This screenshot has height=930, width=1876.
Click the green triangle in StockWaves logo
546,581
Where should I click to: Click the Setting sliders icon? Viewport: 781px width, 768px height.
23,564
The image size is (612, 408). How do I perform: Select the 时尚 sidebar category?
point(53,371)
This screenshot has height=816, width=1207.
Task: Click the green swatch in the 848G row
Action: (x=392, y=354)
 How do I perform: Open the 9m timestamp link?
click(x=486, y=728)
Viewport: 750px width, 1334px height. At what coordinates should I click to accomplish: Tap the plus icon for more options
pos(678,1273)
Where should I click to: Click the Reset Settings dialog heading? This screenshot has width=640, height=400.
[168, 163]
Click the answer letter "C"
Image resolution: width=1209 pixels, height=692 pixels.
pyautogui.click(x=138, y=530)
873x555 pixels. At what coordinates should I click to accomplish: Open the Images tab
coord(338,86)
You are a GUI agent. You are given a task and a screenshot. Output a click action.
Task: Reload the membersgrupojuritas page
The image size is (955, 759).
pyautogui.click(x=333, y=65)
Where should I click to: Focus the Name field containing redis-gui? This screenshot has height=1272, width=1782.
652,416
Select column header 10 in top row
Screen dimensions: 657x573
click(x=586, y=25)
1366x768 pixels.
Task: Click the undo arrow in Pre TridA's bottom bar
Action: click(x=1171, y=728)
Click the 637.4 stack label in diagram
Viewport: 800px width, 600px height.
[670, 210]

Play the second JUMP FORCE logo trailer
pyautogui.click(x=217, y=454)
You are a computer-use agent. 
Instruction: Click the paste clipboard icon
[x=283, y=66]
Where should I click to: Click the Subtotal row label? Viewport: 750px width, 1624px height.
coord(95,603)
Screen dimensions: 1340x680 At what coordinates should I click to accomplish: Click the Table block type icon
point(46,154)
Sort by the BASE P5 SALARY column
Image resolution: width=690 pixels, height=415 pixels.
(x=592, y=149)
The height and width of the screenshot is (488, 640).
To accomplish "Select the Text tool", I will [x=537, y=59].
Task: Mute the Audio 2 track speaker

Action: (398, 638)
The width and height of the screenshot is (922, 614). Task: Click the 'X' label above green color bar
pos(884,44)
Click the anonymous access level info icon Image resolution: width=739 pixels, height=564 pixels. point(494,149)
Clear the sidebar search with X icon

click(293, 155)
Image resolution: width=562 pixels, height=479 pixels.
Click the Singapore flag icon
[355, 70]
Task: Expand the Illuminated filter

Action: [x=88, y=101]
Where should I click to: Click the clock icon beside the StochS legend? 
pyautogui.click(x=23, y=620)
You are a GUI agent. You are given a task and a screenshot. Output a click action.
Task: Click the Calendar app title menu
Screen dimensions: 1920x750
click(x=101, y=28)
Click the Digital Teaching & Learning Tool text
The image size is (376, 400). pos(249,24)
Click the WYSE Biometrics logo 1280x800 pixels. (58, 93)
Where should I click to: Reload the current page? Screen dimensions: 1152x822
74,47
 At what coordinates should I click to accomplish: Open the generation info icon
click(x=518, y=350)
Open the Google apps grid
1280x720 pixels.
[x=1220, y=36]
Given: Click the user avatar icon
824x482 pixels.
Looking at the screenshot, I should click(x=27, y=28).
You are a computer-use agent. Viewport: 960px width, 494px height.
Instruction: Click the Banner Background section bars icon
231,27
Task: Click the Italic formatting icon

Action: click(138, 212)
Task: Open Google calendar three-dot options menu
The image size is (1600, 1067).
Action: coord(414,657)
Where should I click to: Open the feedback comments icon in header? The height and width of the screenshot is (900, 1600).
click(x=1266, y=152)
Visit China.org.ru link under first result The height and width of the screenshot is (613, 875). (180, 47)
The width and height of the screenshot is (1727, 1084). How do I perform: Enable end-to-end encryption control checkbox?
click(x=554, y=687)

........

Please give the entries above again in full, exactly as written.

This screenshot has height=930, width=1876.
Click the green triangle in StockWaves logo
546,581
Where should I click to: Click the Setting sliders icon? Viewport: 781px width, 768px height.
23,564
The image size is (612, 408). How do I perform: Select the 时尚 sidebar category?
point(53,371)
This screenshot has height=816, width=1207.
Task: Click the green swatch in the 848G row
Action: (x=392, y=354)
 How do I perform: Open the 9m timestamp link?
click(x=486, y=728)
Viewport: 750px width, 1334px height. At what coordinates should I click to accomplish: Tap the plus icon for more options
pos(678,1273)
Where should I click to: Click the Reset Settings dialog heading? This screenshot has width=640, height=400.
[168, 163]
Click the answer letter "C"
Image resolution: width=1209 pixels, height=692 pixels.
pyautogui.click(x=138, y=530)
873x555 pixels. At what coordinates should I click to accomplish: Open the Images tab
coord(338,86)
You are a GUI agent. You are given a task and a screenshot. Output a click action.
Task: Reload the membersgrupojuritas page
The image size is (955, 759).
pyautogui.click(x=333, y=65)
Where should I click to: Focus the Name field containing redis-gui? This screenshot has height=1272, width=1782.
652,416
Select column header 10 in top row
Screen dimensions: 657x573
click(x=586, y=25)
1366x768 pixels.
Task: Click the undo arrow in Pre TridA's bottom bar
Action: click(x=1171, y=728)
Click the 637.4 stack label in diagram
Viewport: 800px width, 600px height.
[670, 210]

Play the second JUMP FORCE logo trailer
pyautogui.click(x=217, y=454)
You are a computer-use agent. 
Instruction: Click the paste clipboard icon
[x=283, y=66]
Where should I click to: Click the Subtotal row label? Viewport: 750px width, 1624px height.
coord(95,603)
Screen dimensions: 1340x680 At what coordinates should I click to accomplish: Click the Table block type icon
point(46,154)
Sort by the BASE P5 SALARY column
Image resolution: width=690 pixels, height=415 pixels.
(x=592, y=149)
The height and width of the screenshot is (488, 640).
To accomplish "Select the Text tool", I will [x=537, y=59].
Task: Mute the Audio 2 track speaker

Action: (398, 638)
The width and height of the screenshot is (922, 614). Task: Click the 'X' label above green color bar
pos(884,44)
Click the anonymous access level info icon Image resolution: width=739 pixels, height=564 pixels. point(494,149)
Clear the sidebar search with X icon

click(293, 155)
Image resolution: width=562 pixels, height=479 pixels.
Click the Singapore flag icon
[355, 70]
Task: Expand the Illuminated filter

Action: [x=88, y=101]
Where should I click to: Click the clock icon beside the StochS legend? 
pyautogui.click(x=23, y=620)
You are a GUI agent. You are given a task and a screenshot. Output a click action.
Task: Click the Calendar app title menu
Screen dimensions: 1920x750
click(x=101, y=28)
Click the Digital Teaching & Learning Tool text
The image size is (376, 400). pos(249,24)
Click the WYSE Biometrics logo 1280x800 pixels. (58, 93)
Where should I click to: Reload the current page? Screen dimensions: 1152x822
74,47
 At what coordinates should I click to accomplish: Open the generation info icon
click(x=518, y=350)
Open the Google apps grid
1280x720 pixels.
[x=1220, y=36]
Given: Click the user avatar icon
824x482 pixels.
Looking at the screenshot, I should click(x=27, y=28).
You are a computer-use agent. Viewport: 960px width, 494px height.
Instruction: Click the Banner Background section bars icon
231,27
Task: Click the Italic formatting icon

Action: click(138, 212)
Task: Open Google calendar three-dot options menu
The image size is (1600, 1067).
Action: coord(414,657)
Where should I click to: Open the feedback comments icon in header? The height and width of the screenshot is (900, 1600).
click(x=1266, y=152)
Visit China.org.ru link under first result The height and width of the screenshot is (613, 875). (180, 47)
The width and height of the screenshot is (1727, 1084). How do I perform: Enable end-to-end encryption control checkbox?
click(x=554, y=687)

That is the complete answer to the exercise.